« Le nom Bamiléké que nous leur donnons, pour désigner cette trentaine de tribus des régions montagneuses de l'Ouest du Cameroun, doit son origine au mot pa’mbleke. Ainsi étaient désignées toutes les tribus jadis installées dans la vallée du Noun et qui furent repoussées de l’autre côté du fleuve par la très belliqueuse tribu Bamoun.
Les tribus autochtones les traitaient ainsi d'hommes sortis de la vallée. Ils leur laissèrent toute la région de la grande Mifi et allèrent sur les rives du Nkam nord pour les Bafang, du Noun Nord pour les Baleng et du Noun Sud pour les Bangangté. Il faut remarquer que les Bamiléké n’ont pas dans leurs différents dialectes ce mot par lequel on les désigne.
Ils se reconnaissent être des Graffi déformation de grass Fields appellation par laquelle les colons anglais désignèrent cette vaste région herbeuse sous la chaîne des montagnes qui s’étend du Nigeria dans la région d'Obudu à la vallée du Noun en passant par le Nord-Ouest et l'Ouest du Cameroun.
Le lien d’apparence indissoluble qui noue ces tribus, ne s’explique que par le fait que ses hommes furent confrontés aux mêmes problèmes. Ils se retrouvèrent dans une région montagneuse démunie de toutes ressources naturelles, se partagèrent un ennemi qui était les hautes herbes qu’ils devaient combattre et essarter pour avoir des espaces propices à l’agriculture ; leur principale activité.
Chacune des tribus bamiléké était gouvernée par un chef ou par un roi, selon son importance. Elles étaient paisibles, sédentaires et animistes. La seule autorité était celle du roi ou du chef.
Pourquoi donc les colons, pour instaurer un pouvoir néocolonial massacrèrent-ils autant de Bamiléké ?
On peut facilement imaginer que ces tribus, qui étaient installées sur les montagnes, loin des côtes atlantiques et qui ne subirent pas l’esclavagisme, rejetèrent les envahisseurs dans un instinct collectif de protectionnisme.

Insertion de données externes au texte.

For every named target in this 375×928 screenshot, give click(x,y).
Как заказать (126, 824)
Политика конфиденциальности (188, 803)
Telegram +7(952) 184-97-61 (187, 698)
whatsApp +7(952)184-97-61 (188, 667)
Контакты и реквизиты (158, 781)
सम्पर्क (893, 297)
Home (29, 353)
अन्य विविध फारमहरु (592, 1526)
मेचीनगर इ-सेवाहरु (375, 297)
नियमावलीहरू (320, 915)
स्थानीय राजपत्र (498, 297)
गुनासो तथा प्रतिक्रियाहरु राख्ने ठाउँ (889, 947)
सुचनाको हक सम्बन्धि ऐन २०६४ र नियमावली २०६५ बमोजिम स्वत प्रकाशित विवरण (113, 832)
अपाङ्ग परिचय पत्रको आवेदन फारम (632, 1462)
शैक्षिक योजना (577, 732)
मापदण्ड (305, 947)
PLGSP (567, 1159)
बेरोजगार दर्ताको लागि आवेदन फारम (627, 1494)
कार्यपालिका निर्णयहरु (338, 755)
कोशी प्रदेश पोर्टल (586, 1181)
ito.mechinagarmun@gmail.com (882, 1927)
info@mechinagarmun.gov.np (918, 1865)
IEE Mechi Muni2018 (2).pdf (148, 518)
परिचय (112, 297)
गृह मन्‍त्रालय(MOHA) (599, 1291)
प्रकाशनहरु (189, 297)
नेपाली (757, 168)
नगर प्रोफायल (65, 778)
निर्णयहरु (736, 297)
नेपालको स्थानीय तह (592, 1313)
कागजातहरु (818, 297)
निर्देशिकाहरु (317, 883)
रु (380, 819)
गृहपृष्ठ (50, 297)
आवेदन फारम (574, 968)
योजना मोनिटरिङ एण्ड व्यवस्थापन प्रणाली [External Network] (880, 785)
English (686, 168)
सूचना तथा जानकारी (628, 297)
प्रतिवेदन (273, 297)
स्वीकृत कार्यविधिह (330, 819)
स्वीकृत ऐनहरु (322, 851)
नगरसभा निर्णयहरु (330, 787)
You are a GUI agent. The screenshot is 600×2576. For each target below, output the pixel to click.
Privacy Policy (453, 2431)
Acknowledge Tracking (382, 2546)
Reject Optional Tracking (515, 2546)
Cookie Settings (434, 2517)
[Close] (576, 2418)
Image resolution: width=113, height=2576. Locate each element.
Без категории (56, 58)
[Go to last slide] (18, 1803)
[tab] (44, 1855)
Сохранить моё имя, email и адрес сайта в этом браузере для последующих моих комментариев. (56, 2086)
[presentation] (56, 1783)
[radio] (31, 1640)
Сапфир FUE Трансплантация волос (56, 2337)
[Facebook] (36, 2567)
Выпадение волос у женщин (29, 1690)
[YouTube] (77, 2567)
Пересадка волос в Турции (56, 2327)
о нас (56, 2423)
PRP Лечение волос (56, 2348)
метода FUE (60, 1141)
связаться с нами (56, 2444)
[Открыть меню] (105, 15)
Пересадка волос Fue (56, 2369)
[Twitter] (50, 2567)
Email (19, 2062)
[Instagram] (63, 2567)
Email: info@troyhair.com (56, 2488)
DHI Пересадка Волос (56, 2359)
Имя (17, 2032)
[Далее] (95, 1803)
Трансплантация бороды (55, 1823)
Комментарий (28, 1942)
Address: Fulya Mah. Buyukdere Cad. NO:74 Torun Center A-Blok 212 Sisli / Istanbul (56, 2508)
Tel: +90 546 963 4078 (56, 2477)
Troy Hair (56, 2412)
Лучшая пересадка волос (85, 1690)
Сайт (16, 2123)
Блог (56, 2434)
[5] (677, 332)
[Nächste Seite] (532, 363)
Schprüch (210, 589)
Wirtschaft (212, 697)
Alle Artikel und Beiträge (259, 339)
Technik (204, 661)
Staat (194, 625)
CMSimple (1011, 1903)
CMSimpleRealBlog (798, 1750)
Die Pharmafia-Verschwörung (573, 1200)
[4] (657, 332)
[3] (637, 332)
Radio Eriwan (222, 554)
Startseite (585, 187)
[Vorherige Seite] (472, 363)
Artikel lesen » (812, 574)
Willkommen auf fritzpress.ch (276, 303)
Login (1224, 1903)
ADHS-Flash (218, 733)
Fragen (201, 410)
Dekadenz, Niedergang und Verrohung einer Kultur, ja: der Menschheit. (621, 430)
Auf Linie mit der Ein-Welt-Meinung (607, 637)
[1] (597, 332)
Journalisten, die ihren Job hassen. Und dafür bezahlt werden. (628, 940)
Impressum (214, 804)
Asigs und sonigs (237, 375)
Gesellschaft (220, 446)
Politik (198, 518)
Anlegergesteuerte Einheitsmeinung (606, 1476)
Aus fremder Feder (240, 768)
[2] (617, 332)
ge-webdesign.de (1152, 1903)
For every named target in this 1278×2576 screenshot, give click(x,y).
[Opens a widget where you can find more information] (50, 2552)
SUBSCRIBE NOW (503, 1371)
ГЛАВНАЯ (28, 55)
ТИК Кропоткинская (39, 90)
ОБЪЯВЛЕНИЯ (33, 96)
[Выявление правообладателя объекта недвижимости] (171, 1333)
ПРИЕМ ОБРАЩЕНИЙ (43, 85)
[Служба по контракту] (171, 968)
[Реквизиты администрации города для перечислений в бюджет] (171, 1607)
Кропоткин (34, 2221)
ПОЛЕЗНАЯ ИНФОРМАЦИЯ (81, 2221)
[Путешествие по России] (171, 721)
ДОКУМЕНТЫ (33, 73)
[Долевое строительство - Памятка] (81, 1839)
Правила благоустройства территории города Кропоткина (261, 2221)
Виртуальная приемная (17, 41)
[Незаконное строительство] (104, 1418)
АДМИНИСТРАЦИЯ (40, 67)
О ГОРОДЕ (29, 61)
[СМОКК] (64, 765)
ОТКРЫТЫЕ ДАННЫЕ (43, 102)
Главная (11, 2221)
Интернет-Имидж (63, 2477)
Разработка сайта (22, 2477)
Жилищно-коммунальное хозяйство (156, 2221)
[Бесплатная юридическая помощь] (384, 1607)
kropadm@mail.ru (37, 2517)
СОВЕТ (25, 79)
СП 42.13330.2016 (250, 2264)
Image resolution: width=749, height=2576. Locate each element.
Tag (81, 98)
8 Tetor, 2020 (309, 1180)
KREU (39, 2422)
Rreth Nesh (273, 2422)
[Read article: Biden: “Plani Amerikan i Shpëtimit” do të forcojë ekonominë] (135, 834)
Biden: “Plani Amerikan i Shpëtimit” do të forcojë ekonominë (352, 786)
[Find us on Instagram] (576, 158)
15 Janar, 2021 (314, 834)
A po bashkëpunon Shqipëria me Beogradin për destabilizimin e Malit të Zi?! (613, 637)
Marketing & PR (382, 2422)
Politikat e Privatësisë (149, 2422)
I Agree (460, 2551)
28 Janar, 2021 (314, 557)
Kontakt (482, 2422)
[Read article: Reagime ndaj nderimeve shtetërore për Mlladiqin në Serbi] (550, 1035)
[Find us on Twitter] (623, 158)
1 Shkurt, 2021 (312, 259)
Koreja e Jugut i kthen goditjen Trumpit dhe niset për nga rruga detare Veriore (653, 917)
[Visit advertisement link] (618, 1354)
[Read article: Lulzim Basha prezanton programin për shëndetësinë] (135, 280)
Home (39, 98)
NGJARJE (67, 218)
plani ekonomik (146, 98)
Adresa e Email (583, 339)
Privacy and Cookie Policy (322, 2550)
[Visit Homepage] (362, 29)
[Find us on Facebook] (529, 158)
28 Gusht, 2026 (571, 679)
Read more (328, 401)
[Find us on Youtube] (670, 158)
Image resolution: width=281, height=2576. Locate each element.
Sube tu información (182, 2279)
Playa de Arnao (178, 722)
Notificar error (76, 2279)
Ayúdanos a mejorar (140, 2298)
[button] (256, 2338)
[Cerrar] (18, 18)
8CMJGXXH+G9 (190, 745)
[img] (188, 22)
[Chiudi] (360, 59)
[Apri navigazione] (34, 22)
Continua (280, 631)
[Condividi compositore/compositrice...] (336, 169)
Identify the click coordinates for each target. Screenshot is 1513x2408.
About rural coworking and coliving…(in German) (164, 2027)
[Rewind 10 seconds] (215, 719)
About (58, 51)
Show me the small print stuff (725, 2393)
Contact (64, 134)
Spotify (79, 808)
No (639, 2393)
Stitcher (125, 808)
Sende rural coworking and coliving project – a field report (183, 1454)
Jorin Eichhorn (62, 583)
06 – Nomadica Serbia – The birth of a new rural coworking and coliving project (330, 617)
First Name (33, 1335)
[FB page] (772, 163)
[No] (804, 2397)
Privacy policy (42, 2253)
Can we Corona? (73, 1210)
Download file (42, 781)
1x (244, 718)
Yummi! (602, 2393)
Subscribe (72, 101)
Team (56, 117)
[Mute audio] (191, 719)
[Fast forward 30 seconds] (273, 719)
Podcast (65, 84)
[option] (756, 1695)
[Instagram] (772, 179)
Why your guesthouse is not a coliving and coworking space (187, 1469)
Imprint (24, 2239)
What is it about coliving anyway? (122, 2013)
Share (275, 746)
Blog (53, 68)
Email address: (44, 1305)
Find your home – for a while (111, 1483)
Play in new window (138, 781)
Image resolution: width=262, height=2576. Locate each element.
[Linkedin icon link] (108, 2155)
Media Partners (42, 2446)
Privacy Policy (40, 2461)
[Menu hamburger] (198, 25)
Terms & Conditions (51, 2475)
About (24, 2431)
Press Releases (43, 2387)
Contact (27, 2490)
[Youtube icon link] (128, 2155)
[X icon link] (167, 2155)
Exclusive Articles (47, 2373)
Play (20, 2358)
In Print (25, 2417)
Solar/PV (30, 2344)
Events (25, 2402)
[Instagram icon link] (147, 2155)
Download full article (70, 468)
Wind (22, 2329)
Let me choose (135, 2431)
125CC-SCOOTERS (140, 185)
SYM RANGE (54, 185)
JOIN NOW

Leur suicidaire sédition contre l'occupation française fut la cause de la violente répression qui alla jusqu’aux années 60. C’est en cherchant refuge que beaucoup rejoignirent les rangs de l’UPC qui apparaissait pour les populations maltraitées comme le parti de Robin des Bois.
Les narrateurs des misères africaines estiment à près de six cent mille, dont environ cinq cent mille fils Bamilékés, les victimes de ce génocide post colonial. Performance ridicule, comparée au Rwanda.
C’est ainsi que naquit chez ces hommes, la peur des autorités établies que M. Ahidjo incarna pendant près de trois décennies. Il apparaissait très clairement, et le Président de la République le savait, que les Bamiléké n'en avaient pas contre sa personne, mais contre un système dont ils redoutaient la manifeste cruauté.
M. Ahidjo réussit tant bien que mal à instaurer un climat relativement paisible, fruit de son innocente dictature en parfaite harmonie et cohabitation avec la répression barbare des puissantes troupes françaises. »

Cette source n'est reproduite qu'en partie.